Il ne s'agit donc pas de lutter contre ses peurs parce que les mettre à distance est le meilleur moyen pour que les dominants nous régissent. Il s'agit au contraire d'agir, de parler, d'aimer et de vivre en reconnaissant nos peurs, en les réclamant, en les rêvant et en les transformant.
« Et bien sûr j'ai peur, car transformer le silence en paroles et en actions est un acte de révélation de soi et cet acte semble toujours plein de dangers. » « Mais, poursuit Audre Lorde, à chaque parole vraie exprimée, à chacune de mes tentatives pour dire ces vérités que je ne cesse de poursuivre, je suis entrée en contact avec d'autres femmes, et, ensemble, nous avons recherché des paroles s'accordant au monde auquel nous croyons toutes, construisant un pont entre nos différences »5.
Exprimer ses peurs et les publier est une manière de se dresser debout, dignement, de nous relier les unes aux autres, et d'affirmer que les savoirs ne reposent pas uniquement sur la pensée abstraite, universaliste, déconnectée et à distance du monde et des autres. Exprimer ses peurs, c'est refuser l'ego conquiro, seul modèle d'être au monde que le nécromonde valorise.

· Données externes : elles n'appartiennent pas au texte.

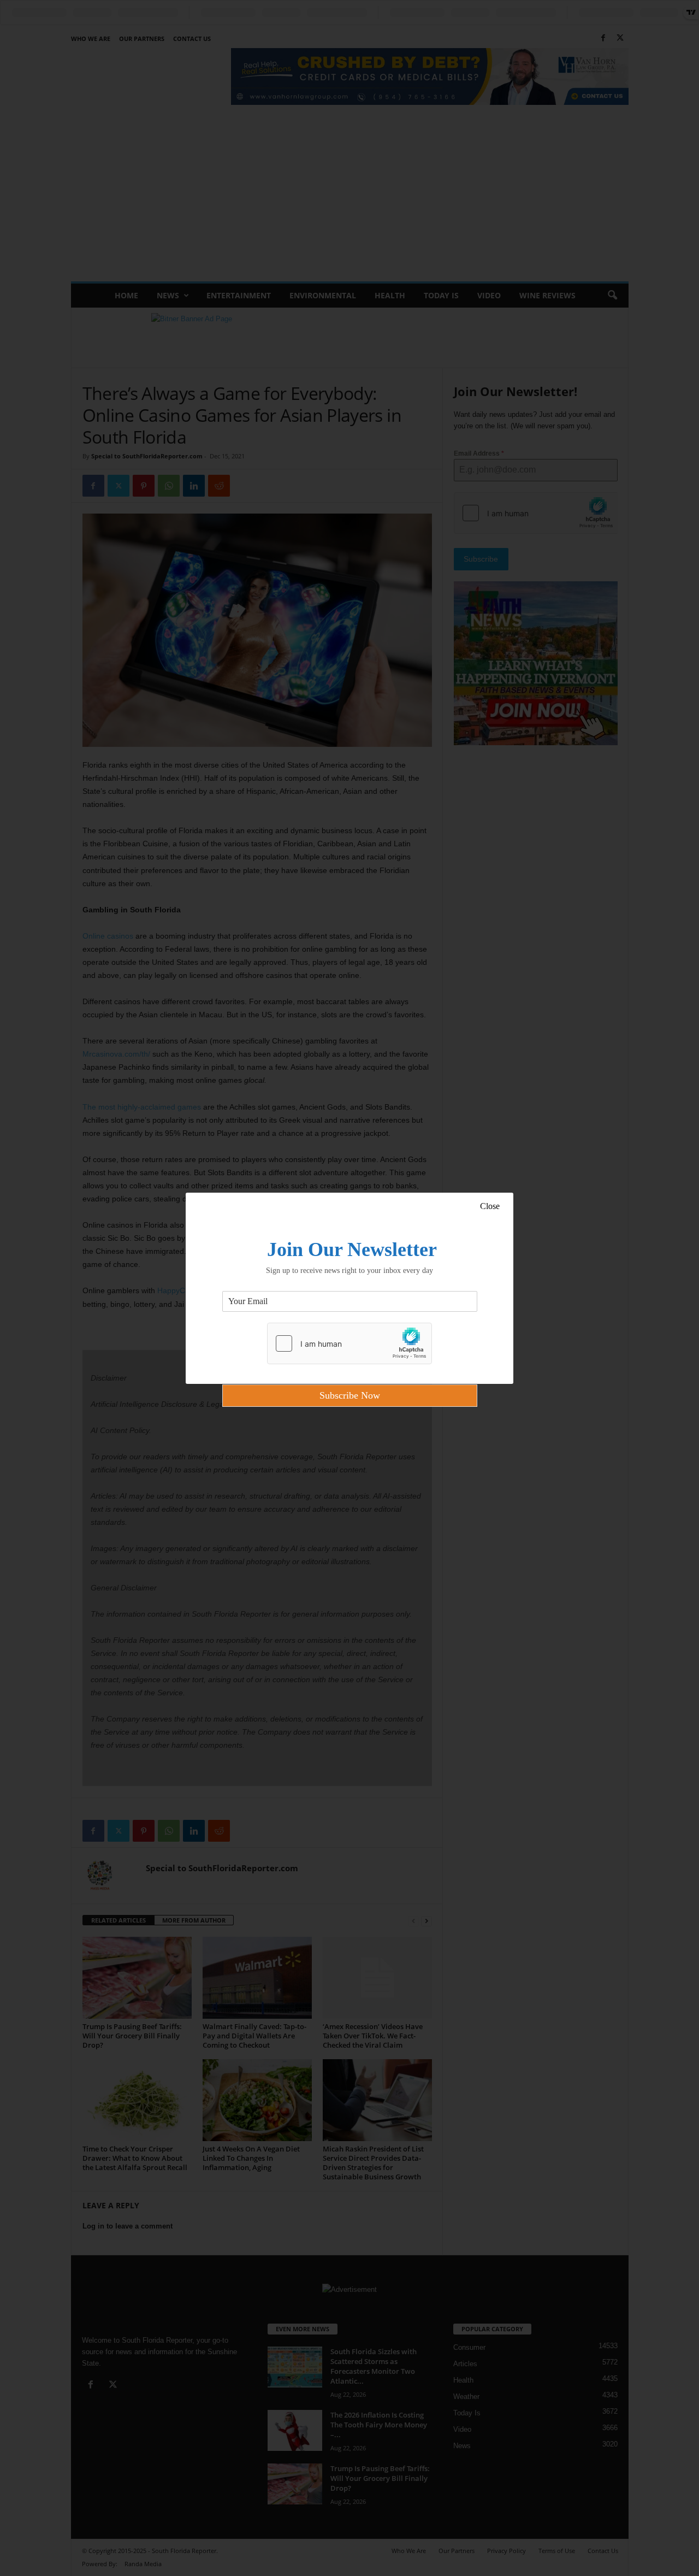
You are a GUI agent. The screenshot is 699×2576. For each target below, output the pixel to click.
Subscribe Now (349, 1395)
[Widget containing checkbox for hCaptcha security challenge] (349, 1343)
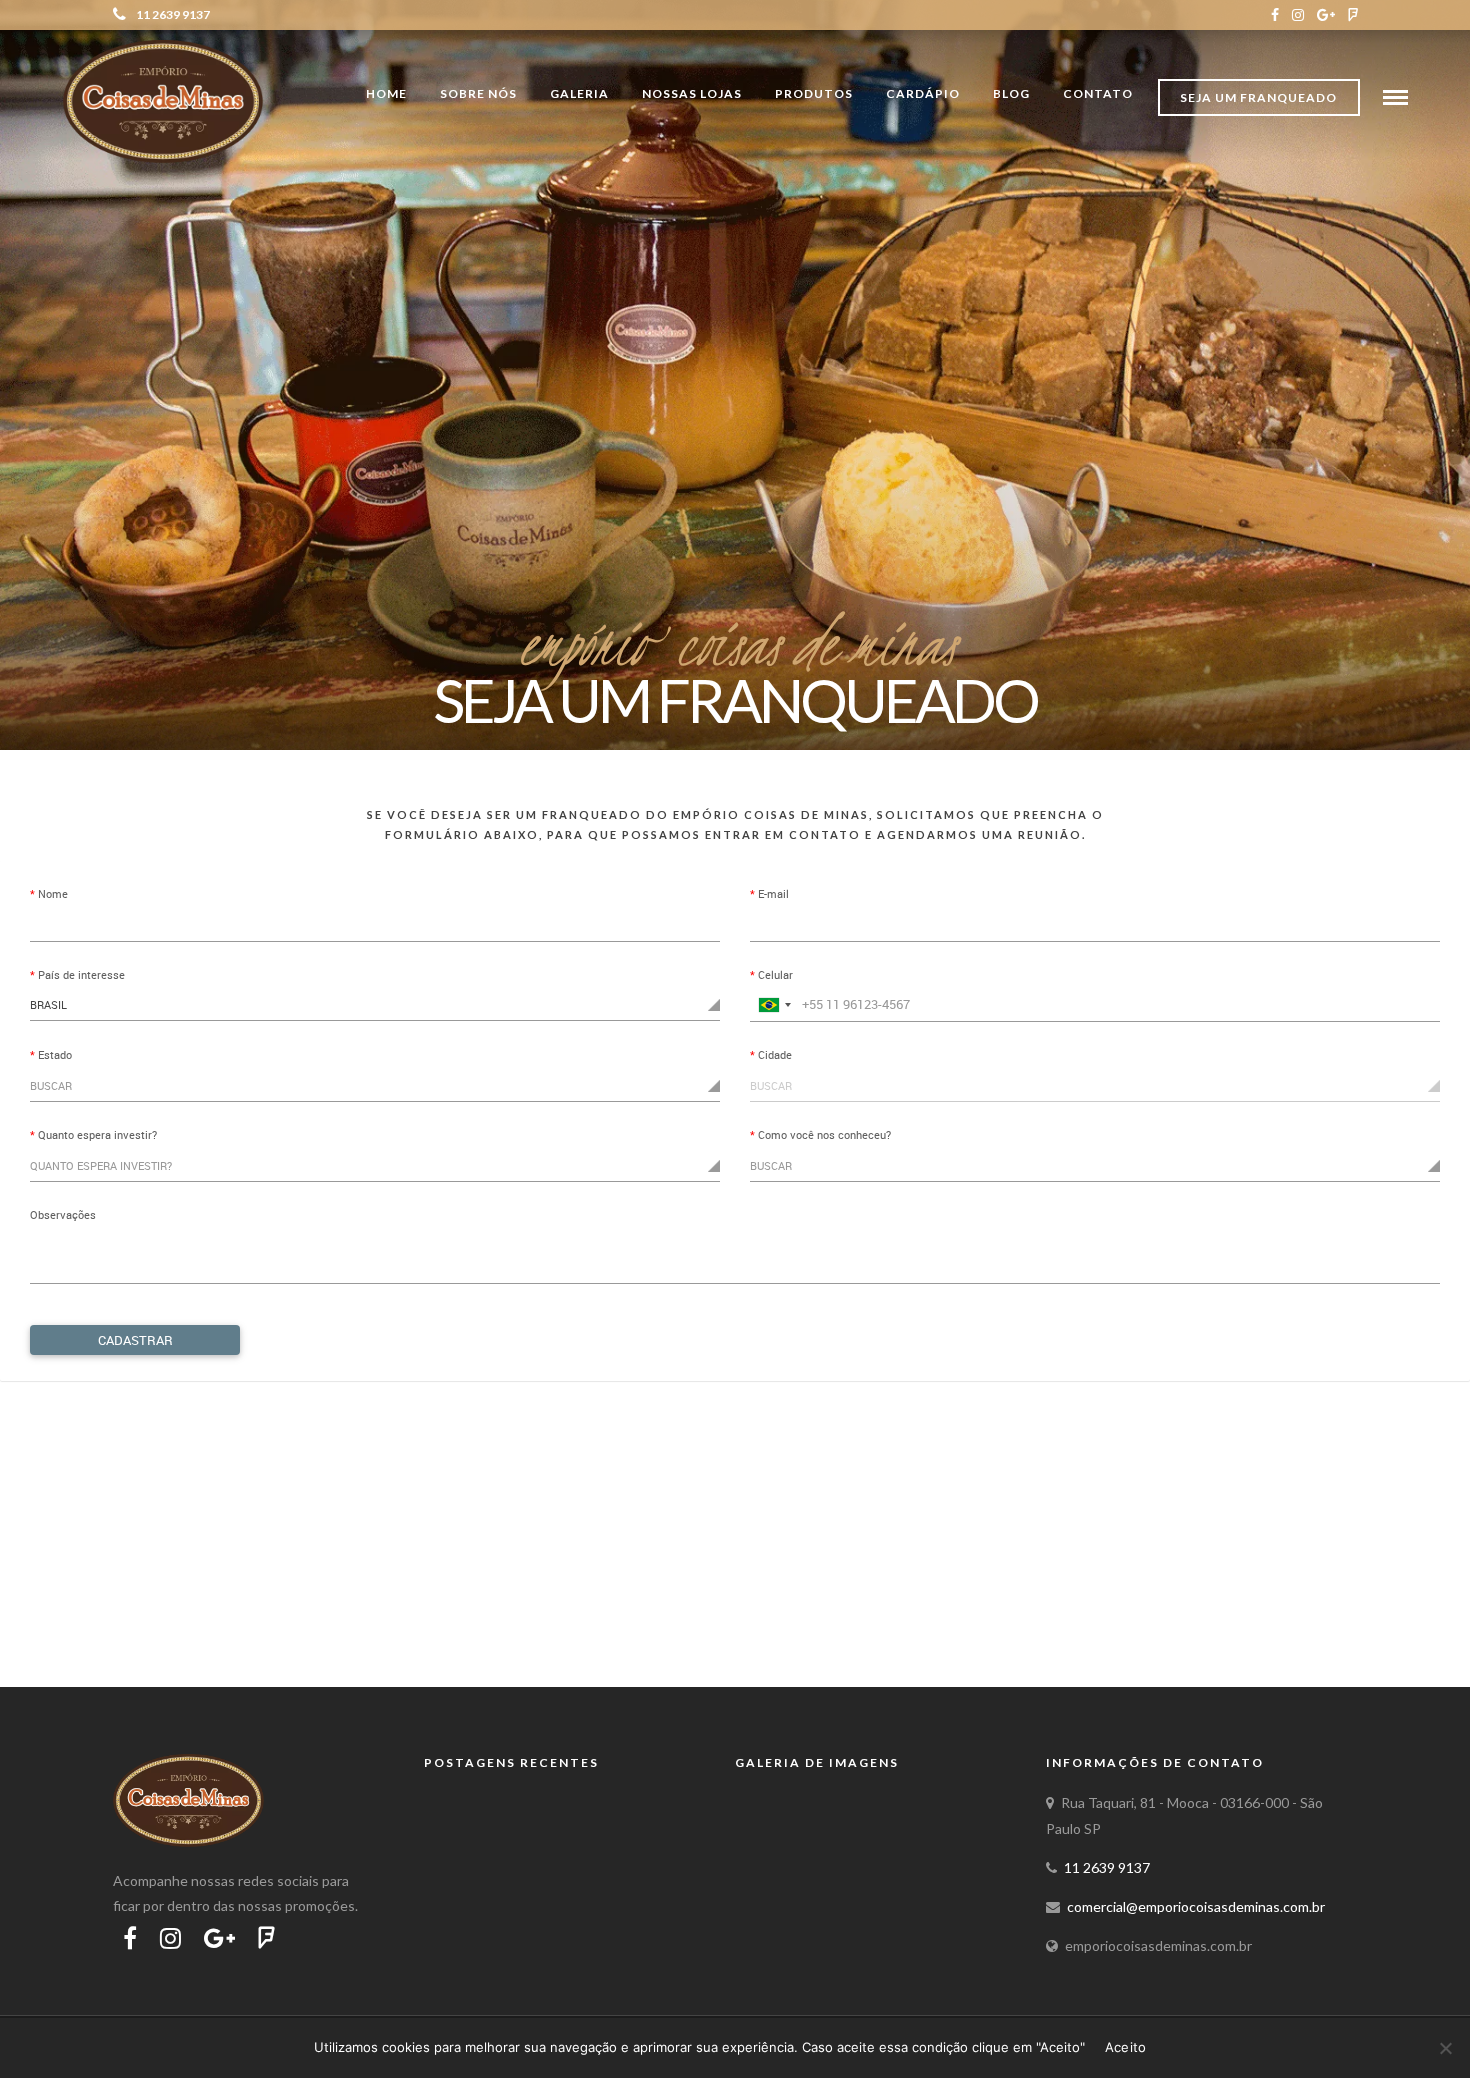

L'ego conquiro est une expression forgée par le penseur argentin décolonial Enrique Dussel dans L'Occultation de l'autre. « La première expérience moderne fut celle de la supériorité quasi divine du « moi » européen sur l'autre primitif, rustre, inférieur. C'est un « moi » militaire et violent qui convoite, qui désire la richesse, le pouvoir et la gloire. » J'ai lu cette citation dans l'excellent ouvrage Pensées décoloniales de Philippe Colin et Lissel Quiroz qui expliquent que « selon Dussel, l'instauration de la différence coloniale – le refus principiel de reconnaissance de l'Autre en tant qu'alter ego – dit être mise en relation avec la philosophie cartésienne du sujet. (...)Le dualisme – la distinction entre res extensa (le corps) et res cogitans (l'esprit) – apparaît ainsi comme la traduction dans le langage abstrait de la philosophie de la chosification des sujets colonisés, de leur transformation en corps-machines infiniment exploitables et de l'introduction narcissique du sujet conquérant. »
Audre Lorde s'est heurtée toute sa vie à l'ego conquiro qui non comptant de dominer par la force et la violence assure l'assujettissement des subalternes en imposant son idéologie : « Les pères blancs nous ont inculqué : 'je pense donc je suis'. La mère Noire, en chacune de nous – la poète – vient murmurer dans nos rêves : 'je ressens, donc je peux être libre'. »6
N'ayons pas peur de nos peurs !
1Entretien paru dans Sister Outsider, Audre Lorde, ed. Mamamélis, 1994, 2003 « J'ai vécu par elles », « je me suis nourrie de mes émotions ».
2Conférence « De l'usage de l'érotisme : l'érotisme comme puissance », parue dans Sister Outsider
3Poème paru dans La Licorne noire d'Audre Lorde, traduit par Gerty Dambury, ed. L'Arche
4Conférence reprise dans Sister Outsider
5« Transformer le silence en paroles et en actes », conférence parue dans Sister Outsider.
6Audre Lorde, essai « La poésie n'est pas un luxe », Sister Outsider.